Nonparametric Tests: (Ordinal/Nominal data)

These tests do not assume anything about the shape of the data. These tests are not as strong as the parametric ones (Heiman, 2001).

1. Within-Subject Design

A. Wilcoxon: This is the nonparametric version of the dependent samples t-test as it compares the difference of ranks for groups of two with ONLY ordinal data (Cronk, 2011). An example is determining participants' ranking for visual preference between two iPad game apps.

B. Friedman: This is the nonparametric version of the within-subjects ANOVA as it compares ranks for groups of more than two with ONLY ordinal data (Cronk, 2011). An example is determining the rank of three different websites based on user friendliness.

2. Between-Subject Design

A. Chi Square: Compares ranks for both two group and more than two group designs with ONLY nominal data (Aron, Aron, & Coup, 2005).

1. Chi square Goodness of Fit-Compares the proportion of the sample to an already existing value. An example would be comparing literacy rates in central Missouri against those of the entire state.

2. Chi Square Test of Independence-Compares the proportions of two variables to see if they are related or not. An example would be are there similar numbers of baseball and softball athletes enrolled in this semester's general psychology course.

B. Kruskall-Wallis: This is the nonparametric version of the between-subjects ANOVA as it sees if multiple samples are from the same population (Cronk, 2011). An example is determining how participants rate a physician based on whether he/she used a computer, book, or no assistance in diagnosing them.

C. Mann-Whitney: This is the nonparametric version of the independent samples t-test as it compares ranks for groups of more than two with ONLY ordinal data (Cronk, 2011). An example would be determining if eating Snickers candy bars affects students' grades in math courses.

D. Correlations:

1. Spearman's Rho: Like the Pearson correlation, this test too determines the strength of the relationship between two variables based on their ranks. An example would be to determine the relationship between physics and English course grades.

Prediction:

In some cases, a researcher may want to use one or more variables to predict another variable. In this case, the researcher would use a regression.

1. Simple Linear Regression: This is when one known variable is used to predict the value of another variable (Cronk, 2011). An example would be using a student's GRE scores to predict their graduate school GPA.

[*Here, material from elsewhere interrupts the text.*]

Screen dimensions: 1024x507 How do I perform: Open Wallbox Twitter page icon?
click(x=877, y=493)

2. Multiple Linear Regression: This is when more than one variable is used to predict the value of another variable (Aron, Aron, & Coup, 2005). An example would be temperature, wind speed, and humidity to predict the amount of precipitation that will fall.

Hypothesis Types:

In research there are two main hypotheses (Aron, Aron, & Coups, 2005):

A. Null hypothesis: This states that there is NO statistical significance between the groups.

B. Alternative hypothesis: This states that there IS a statistical significance between the groups.

Error Types:

No matter how well a study is designed there is always the probability that chance is what caused the results, not the different treatments. When a researcher accepts results that are not accurate it is called an error . There are two main types of error (Aron, Aron, & Coups, 2005):

1. Type I error: The alternative hypothesis is accepted when the null hypothesis is actually true.

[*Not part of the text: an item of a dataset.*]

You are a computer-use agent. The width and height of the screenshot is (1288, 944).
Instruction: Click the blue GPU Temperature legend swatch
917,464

2. Type II error: The null is accepted when in fact the alternative hypothesis is true (see Table 3).

Table 3. Accept/reject the null when it was either true/false

	True	False
Accept Null	Good decision	Type I
Reject Null	Type II	Good decision

REFERENCES

Aron, A., Aron, E., & Coups, E. (2005). Statistics for psychology (4th ed.). Pearson, pgs 4, 176-177, 223, 236, 270, 506, 539, 634.

Cronk, B. (2011). How to use SPSS (7th ed.). Pyrczak, pgs 50, 59, 65, 69, 74, 77, 81, 85, 87, 101, 105, 108, 113, 131.

Heiman, G. (2001). Research Methods in Psychology (3rd ed.). Cengage Learning, pgs 206-207 & 271-272.